26.04.2017 12:41 |

Drama in Südtirol

Bauzug fuhr plötzlich los: Tote, Schwerstverletzte

Ein Zugunglück auf dem steilsten Stück der Brennerbahnstrecke bei Brixen in Südtirol hat in der Nacht auf Mittwoch zwei Tote und drei Schwerstverletzte gefordert. Mehrere Arbeiter wurden eingeklemmt, als ein Bauzug gegen eine Arbeitsmaschine prallte und entgleiste. Sowohl der regionale als auch der internationale Bahnverkehr sind unterbrochen, ein Schienenersatzverkehr wurde eingerichtet.
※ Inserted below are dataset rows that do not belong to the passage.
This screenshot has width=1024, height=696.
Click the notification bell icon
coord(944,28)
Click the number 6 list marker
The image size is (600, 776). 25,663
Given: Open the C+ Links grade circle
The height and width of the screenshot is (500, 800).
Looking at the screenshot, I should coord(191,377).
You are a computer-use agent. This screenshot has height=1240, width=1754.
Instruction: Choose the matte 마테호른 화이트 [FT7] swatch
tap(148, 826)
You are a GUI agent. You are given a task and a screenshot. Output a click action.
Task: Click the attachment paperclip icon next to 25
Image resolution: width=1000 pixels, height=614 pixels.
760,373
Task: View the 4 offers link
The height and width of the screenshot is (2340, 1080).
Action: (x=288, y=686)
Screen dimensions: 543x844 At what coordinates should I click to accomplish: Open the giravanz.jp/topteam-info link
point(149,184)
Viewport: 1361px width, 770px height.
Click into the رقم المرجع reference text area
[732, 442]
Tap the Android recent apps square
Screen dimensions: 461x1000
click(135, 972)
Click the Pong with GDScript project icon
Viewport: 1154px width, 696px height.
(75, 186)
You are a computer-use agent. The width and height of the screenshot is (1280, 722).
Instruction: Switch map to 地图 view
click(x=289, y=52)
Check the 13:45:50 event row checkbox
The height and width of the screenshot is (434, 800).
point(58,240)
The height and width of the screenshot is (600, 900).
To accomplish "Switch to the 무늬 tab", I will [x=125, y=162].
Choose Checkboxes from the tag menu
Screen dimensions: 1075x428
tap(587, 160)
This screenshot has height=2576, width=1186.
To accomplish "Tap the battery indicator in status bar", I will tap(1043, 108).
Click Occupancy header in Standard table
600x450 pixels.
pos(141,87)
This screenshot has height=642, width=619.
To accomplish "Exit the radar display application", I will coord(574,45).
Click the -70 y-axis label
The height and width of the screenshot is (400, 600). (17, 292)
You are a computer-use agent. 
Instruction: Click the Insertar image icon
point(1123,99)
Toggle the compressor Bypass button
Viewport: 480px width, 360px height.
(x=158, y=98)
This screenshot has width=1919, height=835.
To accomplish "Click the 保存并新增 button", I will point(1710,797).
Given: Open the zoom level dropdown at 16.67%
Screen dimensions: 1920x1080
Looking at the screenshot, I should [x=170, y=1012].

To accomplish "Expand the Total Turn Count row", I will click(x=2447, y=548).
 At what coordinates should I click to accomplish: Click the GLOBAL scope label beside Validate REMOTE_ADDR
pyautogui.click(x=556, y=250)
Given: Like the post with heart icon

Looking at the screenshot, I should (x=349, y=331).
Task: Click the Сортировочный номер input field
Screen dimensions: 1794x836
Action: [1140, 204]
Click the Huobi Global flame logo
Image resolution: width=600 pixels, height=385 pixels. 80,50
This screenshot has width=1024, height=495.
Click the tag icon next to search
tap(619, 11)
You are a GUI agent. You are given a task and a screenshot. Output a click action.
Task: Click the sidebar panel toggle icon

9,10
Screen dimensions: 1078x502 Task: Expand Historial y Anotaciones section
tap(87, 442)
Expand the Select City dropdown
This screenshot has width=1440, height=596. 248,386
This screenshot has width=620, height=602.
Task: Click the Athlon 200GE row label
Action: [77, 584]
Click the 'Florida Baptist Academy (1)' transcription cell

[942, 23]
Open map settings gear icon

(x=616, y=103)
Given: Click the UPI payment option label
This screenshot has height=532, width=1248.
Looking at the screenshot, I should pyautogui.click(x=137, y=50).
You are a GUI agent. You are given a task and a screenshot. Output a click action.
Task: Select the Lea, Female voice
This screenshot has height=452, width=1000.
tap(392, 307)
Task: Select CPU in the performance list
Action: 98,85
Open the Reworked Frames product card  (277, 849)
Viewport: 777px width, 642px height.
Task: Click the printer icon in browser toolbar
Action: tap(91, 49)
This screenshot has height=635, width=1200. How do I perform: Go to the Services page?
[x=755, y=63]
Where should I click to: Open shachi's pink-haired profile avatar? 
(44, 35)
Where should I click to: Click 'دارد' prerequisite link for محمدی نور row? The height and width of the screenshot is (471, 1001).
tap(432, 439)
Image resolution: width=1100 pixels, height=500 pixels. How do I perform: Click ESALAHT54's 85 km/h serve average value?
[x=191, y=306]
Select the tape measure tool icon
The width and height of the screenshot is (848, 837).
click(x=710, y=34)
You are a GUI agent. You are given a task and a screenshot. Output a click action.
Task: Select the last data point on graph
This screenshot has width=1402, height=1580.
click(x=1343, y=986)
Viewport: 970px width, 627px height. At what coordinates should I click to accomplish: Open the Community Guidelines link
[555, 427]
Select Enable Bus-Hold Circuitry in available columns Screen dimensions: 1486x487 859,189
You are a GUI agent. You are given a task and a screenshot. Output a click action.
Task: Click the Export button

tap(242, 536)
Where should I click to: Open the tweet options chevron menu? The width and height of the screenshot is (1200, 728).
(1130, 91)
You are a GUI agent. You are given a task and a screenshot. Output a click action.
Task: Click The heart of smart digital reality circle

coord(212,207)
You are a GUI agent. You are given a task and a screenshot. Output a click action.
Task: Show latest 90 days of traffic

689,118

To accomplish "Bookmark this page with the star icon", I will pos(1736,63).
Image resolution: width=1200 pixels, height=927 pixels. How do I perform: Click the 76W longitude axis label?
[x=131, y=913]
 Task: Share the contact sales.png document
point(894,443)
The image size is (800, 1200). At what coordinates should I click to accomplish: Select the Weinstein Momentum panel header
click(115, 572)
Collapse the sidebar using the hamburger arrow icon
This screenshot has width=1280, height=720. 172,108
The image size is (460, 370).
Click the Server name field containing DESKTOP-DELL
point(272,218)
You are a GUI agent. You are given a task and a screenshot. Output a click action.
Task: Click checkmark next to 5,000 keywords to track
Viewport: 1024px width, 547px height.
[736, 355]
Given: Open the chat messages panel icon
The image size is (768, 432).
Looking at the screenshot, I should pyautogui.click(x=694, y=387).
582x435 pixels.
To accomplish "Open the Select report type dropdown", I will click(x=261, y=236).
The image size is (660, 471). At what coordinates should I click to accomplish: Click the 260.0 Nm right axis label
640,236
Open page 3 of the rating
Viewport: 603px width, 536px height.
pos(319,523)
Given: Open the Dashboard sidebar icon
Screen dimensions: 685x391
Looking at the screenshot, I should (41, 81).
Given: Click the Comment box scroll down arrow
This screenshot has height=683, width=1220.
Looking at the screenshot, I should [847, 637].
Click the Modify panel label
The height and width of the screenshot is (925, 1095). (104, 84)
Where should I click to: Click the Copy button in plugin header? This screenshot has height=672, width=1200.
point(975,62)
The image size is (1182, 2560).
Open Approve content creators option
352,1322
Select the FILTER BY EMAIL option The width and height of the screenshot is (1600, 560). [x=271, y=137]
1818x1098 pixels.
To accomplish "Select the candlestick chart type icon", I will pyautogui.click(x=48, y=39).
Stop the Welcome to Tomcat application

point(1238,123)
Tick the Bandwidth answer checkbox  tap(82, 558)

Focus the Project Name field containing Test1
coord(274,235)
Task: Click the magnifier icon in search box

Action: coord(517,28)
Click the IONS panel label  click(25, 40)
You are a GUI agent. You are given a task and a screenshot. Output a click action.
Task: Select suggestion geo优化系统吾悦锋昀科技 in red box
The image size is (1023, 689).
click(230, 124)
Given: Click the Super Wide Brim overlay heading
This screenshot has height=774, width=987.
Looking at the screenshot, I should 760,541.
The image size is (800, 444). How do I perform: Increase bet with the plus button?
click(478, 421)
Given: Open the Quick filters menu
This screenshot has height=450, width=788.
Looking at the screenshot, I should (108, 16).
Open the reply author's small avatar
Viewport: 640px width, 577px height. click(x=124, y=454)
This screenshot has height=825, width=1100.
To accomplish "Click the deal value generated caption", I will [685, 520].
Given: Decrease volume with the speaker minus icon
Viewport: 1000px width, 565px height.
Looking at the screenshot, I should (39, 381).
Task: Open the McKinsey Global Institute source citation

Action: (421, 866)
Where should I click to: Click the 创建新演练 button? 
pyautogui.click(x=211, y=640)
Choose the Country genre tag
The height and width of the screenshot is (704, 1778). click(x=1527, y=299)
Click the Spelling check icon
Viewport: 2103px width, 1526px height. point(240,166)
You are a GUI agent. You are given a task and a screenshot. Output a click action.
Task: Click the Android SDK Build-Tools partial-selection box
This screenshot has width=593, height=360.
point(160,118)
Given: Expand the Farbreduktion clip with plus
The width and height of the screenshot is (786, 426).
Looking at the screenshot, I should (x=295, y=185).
Der Bauzug, auf dem sich rund 20 Arbeiter befunden hatten, habe sich gegen 23.45 Uhr aus bisher ungeklärter Ursache in Bewegung gesetzt, sagte der Einsatzoffizier der Feuerwehr Bozen. Nachdem er Fahrt aufgenommen hatte, sei der Zug auf der Höhe des Brixner Krankenhauses bei einer weiteren Baustelle gegen eine Baumaschine geprallt und entgleist. Zudem seien Waggons in Brand geraten.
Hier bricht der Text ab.